#### Input for this task ####

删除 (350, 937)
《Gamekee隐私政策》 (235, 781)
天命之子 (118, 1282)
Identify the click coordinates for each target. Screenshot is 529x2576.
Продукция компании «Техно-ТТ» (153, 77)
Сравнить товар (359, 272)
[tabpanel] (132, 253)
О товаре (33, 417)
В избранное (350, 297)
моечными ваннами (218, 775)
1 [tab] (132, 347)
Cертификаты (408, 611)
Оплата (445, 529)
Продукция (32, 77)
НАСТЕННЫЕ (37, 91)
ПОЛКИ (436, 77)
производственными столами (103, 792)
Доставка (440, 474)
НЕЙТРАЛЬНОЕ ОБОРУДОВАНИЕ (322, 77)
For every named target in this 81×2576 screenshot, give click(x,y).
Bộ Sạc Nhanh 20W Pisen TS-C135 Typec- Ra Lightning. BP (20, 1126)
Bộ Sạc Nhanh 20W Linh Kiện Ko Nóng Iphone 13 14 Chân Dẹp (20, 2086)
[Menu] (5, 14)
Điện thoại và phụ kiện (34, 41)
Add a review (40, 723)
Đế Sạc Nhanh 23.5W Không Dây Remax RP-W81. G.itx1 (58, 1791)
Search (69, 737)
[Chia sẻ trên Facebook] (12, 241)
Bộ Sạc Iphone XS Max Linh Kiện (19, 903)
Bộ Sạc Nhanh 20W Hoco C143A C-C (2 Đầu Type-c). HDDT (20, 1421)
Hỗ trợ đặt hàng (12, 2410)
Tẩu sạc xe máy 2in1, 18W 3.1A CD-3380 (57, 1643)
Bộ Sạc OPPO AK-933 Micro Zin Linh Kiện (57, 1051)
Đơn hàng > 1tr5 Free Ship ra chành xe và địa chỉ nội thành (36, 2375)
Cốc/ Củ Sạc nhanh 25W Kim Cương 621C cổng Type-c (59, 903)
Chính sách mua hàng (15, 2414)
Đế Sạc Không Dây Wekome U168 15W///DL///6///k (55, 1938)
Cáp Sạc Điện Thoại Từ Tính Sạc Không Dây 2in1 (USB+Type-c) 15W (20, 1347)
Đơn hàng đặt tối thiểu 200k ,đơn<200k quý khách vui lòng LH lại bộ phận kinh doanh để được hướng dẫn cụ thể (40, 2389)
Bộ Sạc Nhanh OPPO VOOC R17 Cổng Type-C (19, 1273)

####

What is needed =
Return, with no change at all, every line in the entries above from the line containing "Add a review (40, 723)" through the line containing "Đơn hàng đặt".

Reply =
Add a review (40, 723)
Đế Sạc Nhanh 23.5W Không Dây Remax RP-W81. G.itx1 (58, 1791)
Search (69, 737)
[Chia sẻ trên Facebook] (12, 241)
Bộ Sạc Iphone XS Max Linh Kiện (19, 903)
Bộ Sạc Nhanh 20W Hoco C143A C-C (2 Đầu Type-c). HDDT (20, 1421)
Hỗ trợ đặt hàng (12, 2410)
Tẩu sạc xe máy 2in1, 18W 3.1A CD-3380 (57, 1643)
Bộ Sạc OPPO AK-933 Micro Zin Linh Kiện (57, 1051)
Đơn hàng > 1tr5 Free Ship ra chành xe và địa chỉ nội thành (36, 2375)
Cốc/ Củ Sạc nhanh 25W Kim Cương 621C cổng Type-c (59, 903)
Chính sách mua hàng (15, 2414)
Đế Sạc Không Dây Wekome U168 15W///DL///6///k (55, 1938)
Cáp Sạc Điện Thoại Từ Tính Sạc Không Dây 2in1 (USB+Type-c) 15W (20, 1347)
Đơn hàng đặt tối thiểu 200k ,đơn<200k quý khách vui lòng LH lại bộ phận kinh doanh để được hướng dẫn cụ thể (40, 2389)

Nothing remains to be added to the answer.